A few steps beyond masks and social distancing. 

A room at Dromoland Castle in County Clare, Ireland.

A room at Dromoland Castle in County Clare, Ireland.

Source: Dromoland Castle

Set in the kelly-green hills of Ireland’s County Clare, Dromoland Castle is the type of getaway that never sits empty. Why would it, with a pampering spa tucked behind 16th century walls, a par-72 championship golf course, and more stars on travel review sites than in all of Hollywood?

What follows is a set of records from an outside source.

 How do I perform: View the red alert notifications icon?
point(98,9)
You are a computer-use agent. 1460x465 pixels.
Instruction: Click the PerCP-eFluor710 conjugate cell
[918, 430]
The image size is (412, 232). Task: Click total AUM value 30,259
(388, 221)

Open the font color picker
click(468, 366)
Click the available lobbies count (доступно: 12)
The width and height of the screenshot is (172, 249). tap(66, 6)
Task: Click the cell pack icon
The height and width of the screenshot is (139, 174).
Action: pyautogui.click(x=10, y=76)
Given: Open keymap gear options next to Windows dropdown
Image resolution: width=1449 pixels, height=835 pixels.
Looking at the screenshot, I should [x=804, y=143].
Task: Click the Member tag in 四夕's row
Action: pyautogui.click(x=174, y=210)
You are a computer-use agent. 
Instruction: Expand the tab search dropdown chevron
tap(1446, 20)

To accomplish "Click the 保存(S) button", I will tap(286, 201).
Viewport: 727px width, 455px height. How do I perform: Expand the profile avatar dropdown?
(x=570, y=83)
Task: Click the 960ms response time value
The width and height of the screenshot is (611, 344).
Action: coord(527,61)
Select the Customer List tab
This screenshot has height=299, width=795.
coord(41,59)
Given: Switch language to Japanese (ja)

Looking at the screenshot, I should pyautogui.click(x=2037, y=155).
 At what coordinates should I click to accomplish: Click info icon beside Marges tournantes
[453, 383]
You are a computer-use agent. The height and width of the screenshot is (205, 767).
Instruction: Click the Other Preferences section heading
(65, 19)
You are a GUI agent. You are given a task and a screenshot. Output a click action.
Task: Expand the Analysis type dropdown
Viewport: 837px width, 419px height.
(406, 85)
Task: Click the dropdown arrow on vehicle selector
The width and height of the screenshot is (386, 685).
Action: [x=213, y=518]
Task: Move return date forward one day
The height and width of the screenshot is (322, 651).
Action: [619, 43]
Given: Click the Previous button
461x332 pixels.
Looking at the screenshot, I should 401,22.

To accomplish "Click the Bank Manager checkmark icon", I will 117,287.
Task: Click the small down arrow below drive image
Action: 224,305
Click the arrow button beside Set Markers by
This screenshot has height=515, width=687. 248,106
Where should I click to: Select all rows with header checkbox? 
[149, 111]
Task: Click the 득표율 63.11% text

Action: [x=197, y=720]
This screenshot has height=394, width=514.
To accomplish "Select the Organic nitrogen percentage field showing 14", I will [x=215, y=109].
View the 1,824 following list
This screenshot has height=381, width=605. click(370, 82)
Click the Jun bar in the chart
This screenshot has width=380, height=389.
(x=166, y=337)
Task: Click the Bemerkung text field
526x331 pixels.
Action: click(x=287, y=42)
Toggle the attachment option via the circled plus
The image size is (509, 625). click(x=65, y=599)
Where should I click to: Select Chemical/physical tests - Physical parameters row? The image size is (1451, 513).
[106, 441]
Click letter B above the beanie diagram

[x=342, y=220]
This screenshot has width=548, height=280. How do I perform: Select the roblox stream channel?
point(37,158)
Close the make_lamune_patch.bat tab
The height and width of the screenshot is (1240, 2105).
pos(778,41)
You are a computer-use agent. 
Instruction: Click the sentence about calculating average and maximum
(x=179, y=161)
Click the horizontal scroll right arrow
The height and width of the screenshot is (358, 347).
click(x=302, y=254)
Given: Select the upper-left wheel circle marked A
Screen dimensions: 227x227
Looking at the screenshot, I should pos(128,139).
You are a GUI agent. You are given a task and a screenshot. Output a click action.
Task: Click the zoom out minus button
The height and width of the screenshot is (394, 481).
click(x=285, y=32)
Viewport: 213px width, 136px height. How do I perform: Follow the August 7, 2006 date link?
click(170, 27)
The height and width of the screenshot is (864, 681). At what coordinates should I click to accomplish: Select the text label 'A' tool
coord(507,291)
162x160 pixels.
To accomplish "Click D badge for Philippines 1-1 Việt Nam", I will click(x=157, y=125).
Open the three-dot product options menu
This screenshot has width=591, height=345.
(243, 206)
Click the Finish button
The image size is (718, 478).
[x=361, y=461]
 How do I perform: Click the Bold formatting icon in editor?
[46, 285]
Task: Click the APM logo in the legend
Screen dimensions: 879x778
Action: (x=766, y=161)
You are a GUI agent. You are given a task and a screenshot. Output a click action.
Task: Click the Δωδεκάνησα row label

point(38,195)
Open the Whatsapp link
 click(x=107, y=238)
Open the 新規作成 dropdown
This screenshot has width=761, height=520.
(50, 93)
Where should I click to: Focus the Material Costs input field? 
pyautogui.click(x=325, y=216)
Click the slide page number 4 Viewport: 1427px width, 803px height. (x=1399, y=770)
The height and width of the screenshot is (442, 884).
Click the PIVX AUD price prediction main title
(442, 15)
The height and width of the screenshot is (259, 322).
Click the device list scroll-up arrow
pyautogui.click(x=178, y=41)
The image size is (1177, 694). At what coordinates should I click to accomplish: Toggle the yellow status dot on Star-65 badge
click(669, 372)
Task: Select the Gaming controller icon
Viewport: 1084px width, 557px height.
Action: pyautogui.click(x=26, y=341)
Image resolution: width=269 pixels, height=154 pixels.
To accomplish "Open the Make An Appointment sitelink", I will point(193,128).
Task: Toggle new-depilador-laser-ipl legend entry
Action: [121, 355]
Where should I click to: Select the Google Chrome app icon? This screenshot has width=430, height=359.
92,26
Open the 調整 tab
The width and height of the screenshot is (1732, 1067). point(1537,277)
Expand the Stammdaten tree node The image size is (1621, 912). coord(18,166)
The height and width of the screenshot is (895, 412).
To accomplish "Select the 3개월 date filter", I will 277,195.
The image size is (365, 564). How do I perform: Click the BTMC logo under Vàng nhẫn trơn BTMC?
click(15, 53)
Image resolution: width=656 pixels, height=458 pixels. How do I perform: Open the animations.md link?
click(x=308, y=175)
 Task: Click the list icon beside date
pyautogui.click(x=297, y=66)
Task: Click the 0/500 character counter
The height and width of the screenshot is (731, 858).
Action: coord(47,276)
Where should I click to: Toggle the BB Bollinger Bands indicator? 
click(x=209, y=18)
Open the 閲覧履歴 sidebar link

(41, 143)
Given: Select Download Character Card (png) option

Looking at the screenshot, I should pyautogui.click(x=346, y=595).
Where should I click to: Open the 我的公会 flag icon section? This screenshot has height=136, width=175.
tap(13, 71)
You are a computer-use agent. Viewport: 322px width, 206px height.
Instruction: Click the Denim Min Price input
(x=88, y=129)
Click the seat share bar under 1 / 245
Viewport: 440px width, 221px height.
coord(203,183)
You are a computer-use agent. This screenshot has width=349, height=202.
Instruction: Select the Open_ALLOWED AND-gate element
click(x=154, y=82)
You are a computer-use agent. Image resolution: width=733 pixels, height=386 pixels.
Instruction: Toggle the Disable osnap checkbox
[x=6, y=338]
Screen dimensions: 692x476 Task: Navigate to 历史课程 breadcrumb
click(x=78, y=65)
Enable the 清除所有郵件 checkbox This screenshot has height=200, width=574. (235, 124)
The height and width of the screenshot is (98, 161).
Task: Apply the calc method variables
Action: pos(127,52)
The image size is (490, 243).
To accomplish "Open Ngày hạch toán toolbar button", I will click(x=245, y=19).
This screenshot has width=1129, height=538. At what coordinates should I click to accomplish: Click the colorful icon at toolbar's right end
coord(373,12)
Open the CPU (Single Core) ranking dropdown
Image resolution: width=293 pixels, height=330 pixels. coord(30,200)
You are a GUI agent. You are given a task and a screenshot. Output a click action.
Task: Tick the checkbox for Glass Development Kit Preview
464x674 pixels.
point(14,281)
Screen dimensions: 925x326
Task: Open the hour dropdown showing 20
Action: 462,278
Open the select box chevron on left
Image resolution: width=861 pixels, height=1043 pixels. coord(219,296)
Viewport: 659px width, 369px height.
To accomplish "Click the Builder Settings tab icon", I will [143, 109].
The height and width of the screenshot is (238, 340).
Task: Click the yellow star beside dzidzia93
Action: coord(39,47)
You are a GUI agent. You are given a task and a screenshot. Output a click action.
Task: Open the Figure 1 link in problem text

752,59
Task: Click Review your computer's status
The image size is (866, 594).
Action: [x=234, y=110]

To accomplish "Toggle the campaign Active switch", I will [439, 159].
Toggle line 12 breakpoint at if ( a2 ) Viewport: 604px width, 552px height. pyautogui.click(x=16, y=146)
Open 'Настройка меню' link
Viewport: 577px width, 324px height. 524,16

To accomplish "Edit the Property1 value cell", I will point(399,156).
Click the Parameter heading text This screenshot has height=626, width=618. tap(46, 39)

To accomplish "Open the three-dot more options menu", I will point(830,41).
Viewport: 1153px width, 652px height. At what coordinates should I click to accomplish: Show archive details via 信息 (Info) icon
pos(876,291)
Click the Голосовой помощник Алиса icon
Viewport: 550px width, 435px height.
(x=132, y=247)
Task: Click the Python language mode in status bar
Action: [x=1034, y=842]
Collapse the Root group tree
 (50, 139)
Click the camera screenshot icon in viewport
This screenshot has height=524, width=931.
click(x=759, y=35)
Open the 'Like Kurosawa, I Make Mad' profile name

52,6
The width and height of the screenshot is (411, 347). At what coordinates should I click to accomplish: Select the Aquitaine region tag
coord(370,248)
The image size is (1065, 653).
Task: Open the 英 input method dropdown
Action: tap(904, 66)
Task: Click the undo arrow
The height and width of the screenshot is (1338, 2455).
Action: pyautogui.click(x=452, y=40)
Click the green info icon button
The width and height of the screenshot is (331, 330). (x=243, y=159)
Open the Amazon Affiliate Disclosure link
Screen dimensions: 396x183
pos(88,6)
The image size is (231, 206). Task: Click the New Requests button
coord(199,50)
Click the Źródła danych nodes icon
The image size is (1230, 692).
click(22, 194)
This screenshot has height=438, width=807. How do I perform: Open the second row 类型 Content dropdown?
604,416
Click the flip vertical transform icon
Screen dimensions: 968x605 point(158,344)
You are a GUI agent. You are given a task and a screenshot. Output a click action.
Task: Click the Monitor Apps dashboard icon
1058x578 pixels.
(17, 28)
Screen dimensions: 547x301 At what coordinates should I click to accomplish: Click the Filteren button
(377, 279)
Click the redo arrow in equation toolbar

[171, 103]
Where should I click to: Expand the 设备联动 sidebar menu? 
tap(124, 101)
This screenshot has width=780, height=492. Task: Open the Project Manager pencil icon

And yet, in the wake of Covid-19, the fairytale 450-acre estate—like many hotels around the world—closed its doors for safety in March. “We’ve stayed at Dromoland Castle twice and have been dreaming about going back, but obviously, right now we’ve been hesitant to travel,” says Natalie Payne, a Mount Pleasant, S.C., travel adviser with two teenage sons.

According to the American Hotel & Lodging Association, “leisure and hospitality” was the hardest-hit industry in the Covid-19 era, far worse than retail and construction. In the U.S., hotels have lost more than $31 billion in room revenue since mid-February; as of June 3, 60% of open-for-business accommodations are sitting empty. Some 7.7 million hospitality and leisure jobs were lost in April alone.